Jamais um apelido foi tão apropriado.
Nasceu de um susto. No sétimo mês de gestação, sua mãe foi assaltada, desmaiou e, sem seguida, ele nasceu.
Foi levado para uma incubadora, onde se contaminou. Era resistente a antibiótico, e, esteve por vários dias entre a vida e a morte.
Soturno e mal-humorado, viveu na infância, retraído e sempre doente.
Na escola, teve dificuldade no aprendizado e na socialização.
Apesar de pertencer a uma família de pessoas inteligentes, jamais conseguiu terminar o primeiro grau.
Quando alguém perguntava: - Como vai, Raimundo? Respondia sempre: - Sou um “fudido”, um analfabeto. Não tenho grana e sou diferente de todos os meus irmãos.
Feio e insignificante, sentia-se o menor dos homens.
No trabalho, reclamava de tudo e de todos. O país estava ruim, os políticos eram desonestos, as pessoas más e a vida insuportável.
Os colegas já nem prestavam atenção às suas lamúrias.
Um dia, apaixonou-se. A jovem alegre e saudável, retribuiu com simpatia. Durante algum tempo, ele se mostrou feliz. Rosto sem vincos, riso nos lábios, andar lépido, estava irreconhecível.
Mas, logo, seu habitual pessimismo insinuou-se entre os namorados. Aquele romance, que trouxera refrigério à sua vida, passou a ser fonte de tormento e ansiedade. Vivia a pensar: “não pode dá certo. Ela é muito bonita e inteligente. Logo surgirá outro mais interessante do que eu”. Esses pensamentos transpareciam no seu rosto. O medo tornou a voz áspera e os encontros tensos. E essa melancolia acabou afastando a moça. Cheia de esperança no futuro, percebeu que, com esse namorado, só teria dificuldades.
Raimundo dizia, com certo orgulho na voz: - Bem que falei. Não ia dar certo. Não era possível mesmo...
Sofreu, mas ninguém podia dizer que estivesse desiludido. Nunca tivera nenhuma ilusão.
Cultivando aquela dor, desleixou-se no trabalho e administrou mal seu dinheiro. As contas chegavam e eram esquecidas nas gavetas. Roupas desmazeladas, casa por limpar, sapatos rotos.

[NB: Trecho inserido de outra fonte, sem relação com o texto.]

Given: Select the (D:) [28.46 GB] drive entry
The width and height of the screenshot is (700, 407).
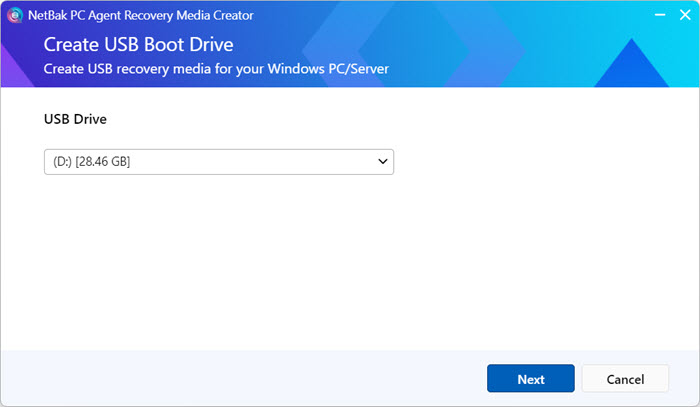Looking at the screenshot, I should (88, 161).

Era assim a imagem do nosso herói.
Sempre que encontrava um colega, contava longas e trágicas histórias a respeito de sua vida e pedia dinheiro para tapar buracos, e auxilio para consertar erros.

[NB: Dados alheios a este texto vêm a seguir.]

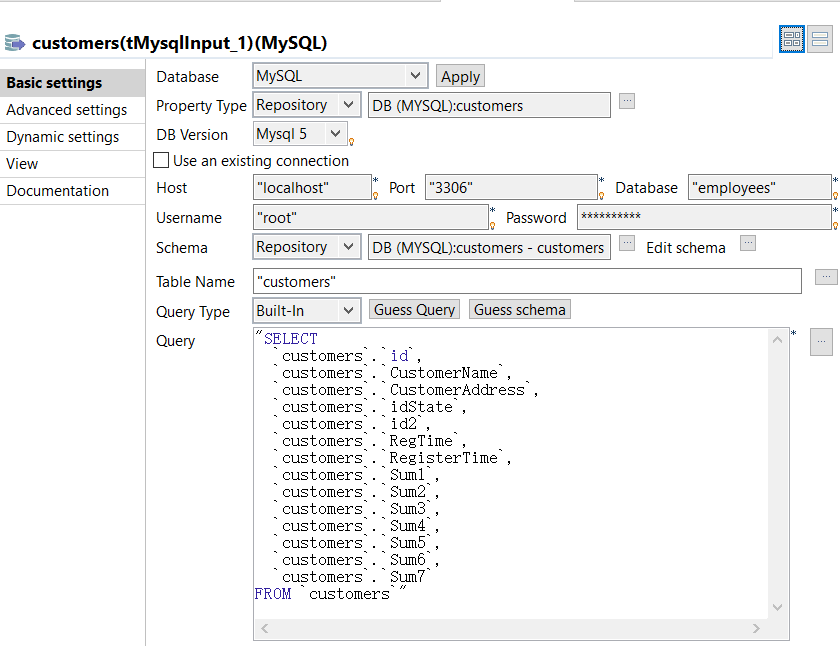Click the Apply button
The image size is (840, 646).
pos(460,76)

A coluna tornou-se fonte de sofrimento. A azia o incomodava e a cabeça não parava de doer.
Já entrara nos quarenta, quando novamente seu coração se emocionou.
Chegando a casa, encontrou um filhote de gato, perdido, solitário e faminto.
Identificou-se de tal modo com aquele animal, que seu coração disparou quando o colocou no colo.
Passou a preocupar-se com sua alimentação, deu-lhe remédios e o limpou como pode. Fez dele um companheiro.
Quando abria a porta de casa e ouvia seu miado, era como escutar a voz de um amigo.
Certo dia, ao chegar da rua, ouviu de desesperado lamento do bichano. Procurou por todos os cantos e não conseguiu encontrá-lo. Aflito, descobriu, por fim, que ele estava preso no forro. Com muita dificuldade, subiu pela passagem que dava à laje.
A madeira sem trato apodreceu, e não resistiu ao seu peso. A queda foi fatal.
O Passageiro da Agonia viveu sua última tragédia sem, contudo, conseguir libertar o companheiro.